We have been looking at the Crown Commercial Services Annual Report this week. The page that genuinely made my jaw drop was what is usually a pretty boring part of any government organisation's report - the "Head of Internal Audit" section. I had to re-read the first sentence to make sure I understood it.

"The Head of Internal Audit’s annual report concludes that the Crown Commercial Service’s framework of governance, risk management, and control is limited in its overall adequacy and effectiveness. His opinion is based on:

  • Delivery of the agreed risk-based internal audit plan – overall, 64% of the assurances reflect limited assurance or below;
  • Only one review (out of 14) was provided with substantial assurance; and
  • An assessment of the findings identified by internal audit – 22% of the findings identified were rated high for this year, with a further 45% rated as medium".

It is very rare to see an audit opinion that says "control is limited in its overall adequacy". Now things do pick up a bit after that, and there are signs that matters are improving.

"While a number of reviews have been provided with limited assurance (or below), the later reviews in the year show improvement in assurance levels. This may not be indicative of a longer term trend, but provides a positive direction from which CCS can strengthen the control environment in 2015/16. It was recognised that 2014/15 has been a period of significant change for the organisation and that it has faced stringent challenges in transitioning to a new target operating model".

So things are getting better, we hope, and there is no doubt (as the Auditor says) that the organisation has gone through considerable change in the last year. The Finance Director left recently - who knows if that is linked to the audit concerns? And we know that in terms of operational risk, there have been a lot of CCS frameworks extended and major delays or cancellations in some of the high-profile cases - including FM, mobile telephony, digital services, etc.

Another interesting point, hidden away in a table, shows that CCS failed to hit their target for MOD, achieving savings of £86 million versus the £100 million target. I could not understand the reference to the Department of Health savings target - the baseline changed and it all seemed very complicated.

What about customer satisfaction? CCS does track that, we believe, but they haven't shared any of the findings with us. Similarly, there are a few warm words about the internal staff survey but no data. And the figures that we reported on here a few months ago seemed somewhat less positive than you might assume from reading this Report.

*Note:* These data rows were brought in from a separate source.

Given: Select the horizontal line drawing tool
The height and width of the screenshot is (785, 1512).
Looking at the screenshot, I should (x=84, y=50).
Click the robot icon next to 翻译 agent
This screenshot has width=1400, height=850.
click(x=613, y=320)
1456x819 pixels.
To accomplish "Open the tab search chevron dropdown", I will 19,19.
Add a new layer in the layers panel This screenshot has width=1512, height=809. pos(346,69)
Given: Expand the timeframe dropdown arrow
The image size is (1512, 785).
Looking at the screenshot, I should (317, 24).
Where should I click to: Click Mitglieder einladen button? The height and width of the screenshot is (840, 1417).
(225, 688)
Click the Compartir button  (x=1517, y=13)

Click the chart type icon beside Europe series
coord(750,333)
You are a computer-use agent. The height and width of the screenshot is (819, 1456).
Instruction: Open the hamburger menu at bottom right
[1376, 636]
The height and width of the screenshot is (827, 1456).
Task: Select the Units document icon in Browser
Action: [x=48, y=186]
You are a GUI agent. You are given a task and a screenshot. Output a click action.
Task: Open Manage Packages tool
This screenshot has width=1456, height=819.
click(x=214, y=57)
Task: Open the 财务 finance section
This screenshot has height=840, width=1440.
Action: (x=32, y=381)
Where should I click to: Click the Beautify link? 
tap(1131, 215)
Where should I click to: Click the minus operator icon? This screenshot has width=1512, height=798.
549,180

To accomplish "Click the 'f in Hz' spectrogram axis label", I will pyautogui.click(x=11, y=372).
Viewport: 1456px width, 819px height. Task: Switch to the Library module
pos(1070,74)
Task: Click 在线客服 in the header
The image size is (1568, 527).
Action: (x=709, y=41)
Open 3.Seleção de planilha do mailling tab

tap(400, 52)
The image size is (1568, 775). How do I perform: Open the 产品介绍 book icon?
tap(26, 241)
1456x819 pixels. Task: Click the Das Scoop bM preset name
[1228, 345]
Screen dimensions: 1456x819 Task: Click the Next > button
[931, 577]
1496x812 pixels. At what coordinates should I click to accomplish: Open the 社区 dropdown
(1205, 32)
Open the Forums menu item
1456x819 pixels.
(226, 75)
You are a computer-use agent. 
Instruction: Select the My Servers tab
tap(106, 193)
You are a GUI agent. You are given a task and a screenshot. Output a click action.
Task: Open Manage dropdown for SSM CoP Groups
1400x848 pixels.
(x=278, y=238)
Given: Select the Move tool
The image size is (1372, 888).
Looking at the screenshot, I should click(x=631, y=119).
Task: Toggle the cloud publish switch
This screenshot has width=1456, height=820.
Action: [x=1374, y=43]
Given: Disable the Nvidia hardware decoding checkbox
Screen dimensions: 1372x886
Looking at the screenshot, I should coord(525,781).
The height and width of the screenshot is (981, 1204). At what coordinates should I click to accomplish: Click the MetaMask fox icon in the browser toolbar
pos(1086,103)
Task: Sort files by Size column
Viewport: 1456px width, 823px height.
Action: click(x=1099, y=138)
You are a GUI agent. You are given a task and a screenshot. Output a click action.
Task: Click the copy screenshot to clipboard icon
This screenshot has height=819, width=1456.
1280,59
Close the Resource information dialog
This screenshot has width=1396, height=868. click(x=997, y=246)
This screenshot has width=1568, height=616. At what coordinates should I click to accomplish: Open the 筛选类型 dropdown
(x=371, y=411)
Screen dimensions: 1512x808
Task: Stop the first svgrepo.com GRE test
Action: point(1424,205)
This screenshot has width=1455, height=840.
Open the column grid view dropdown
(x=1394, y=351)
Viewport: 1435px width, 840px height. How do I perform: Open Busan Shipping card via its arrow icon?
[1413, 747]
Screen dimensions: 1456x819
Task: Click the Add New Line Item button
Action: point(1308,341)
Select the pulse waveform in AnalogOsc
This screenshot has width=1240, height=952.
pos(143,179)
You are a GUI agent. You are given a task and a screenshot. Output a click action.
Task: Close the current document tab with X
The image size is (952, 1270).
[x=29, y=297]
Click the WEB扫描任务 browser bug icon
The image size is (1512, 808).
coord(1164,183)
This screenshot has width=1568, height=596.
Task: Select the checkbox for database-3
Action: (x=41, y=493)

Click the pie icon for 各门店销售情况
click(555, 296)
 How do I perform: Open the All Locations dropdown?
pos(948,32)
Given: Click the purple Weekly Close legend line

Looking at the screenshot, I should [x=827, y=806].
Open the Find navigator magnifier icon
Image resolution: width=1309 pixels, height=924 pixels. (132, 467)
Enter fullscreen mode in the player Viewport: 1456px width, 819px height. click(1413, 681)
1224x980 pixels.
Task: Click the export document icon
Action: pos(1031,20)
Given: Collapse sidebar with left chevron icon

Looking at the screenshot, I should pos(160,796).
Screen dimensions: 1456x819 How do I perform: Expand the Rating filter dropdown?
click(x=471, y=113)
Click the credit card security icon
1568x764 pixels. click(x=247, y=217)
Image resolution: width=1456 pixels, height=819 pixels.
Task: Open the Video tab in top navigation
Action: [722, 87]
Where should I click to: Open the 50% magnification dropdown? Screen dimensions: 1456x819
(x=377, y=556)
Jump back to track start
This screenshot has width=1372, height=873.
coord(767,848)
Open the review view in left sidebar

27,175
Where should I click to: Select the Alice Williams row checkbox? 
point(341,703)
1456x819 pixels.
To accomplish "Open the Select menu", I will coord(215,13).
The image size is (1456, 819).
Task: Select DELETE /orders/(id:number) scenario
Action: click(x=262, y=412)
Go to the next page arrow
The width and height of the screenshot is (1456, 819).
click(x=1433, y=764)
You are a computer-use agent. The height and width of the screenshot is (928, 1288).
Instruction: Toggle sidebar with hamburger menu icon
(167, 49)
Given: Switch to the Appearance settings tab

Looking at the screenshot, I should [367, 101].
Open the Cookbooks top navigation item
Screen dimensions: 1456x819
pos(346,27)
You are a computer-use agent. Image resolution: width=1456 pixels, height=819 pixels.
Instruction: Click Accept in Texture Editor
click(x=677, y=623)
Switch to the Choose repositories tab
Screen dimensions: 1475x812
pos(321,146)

We also reported a while ago that McKinsey were working with CCS. The Annual Report says this.

As part of the work to deliver savings from common goods and services, CCS has established an innovative Commercial Accelerator Programme with an industry partner, which is designed to accelerate savings in specific categories of spend and help to exceed the level of savings already planned.

I think this in some ways is the most upsetting* of all the CCS developments. To go through such a major recruitment programme, with so many senior people joining the organisation, and to have used a whole range of consultants over the last couple of years (Proxima, PWC, EY, Xchanging ...) and then to end up paying McKinsey goodness knows what to try and "accelerate savings"... words fail me to be honest.

Anyway, this week we have largely just played back what the Annual Report says. Next week we will try and be more constructive, and offer some thoughts on CCS - what can the organisation do to make sure next year's Report is more positive than this one? That is an even more interesting question following the news yesterday about Bill Crothers.

 

* Except perhaps the continued use of the totally misleading words around SME spend - "Government Spend with small businesses" was NOT 26.1% as the Report claims. Government spend with small business directly was around 10%. If you add second-order spend via larger suppliers it was 26.1%.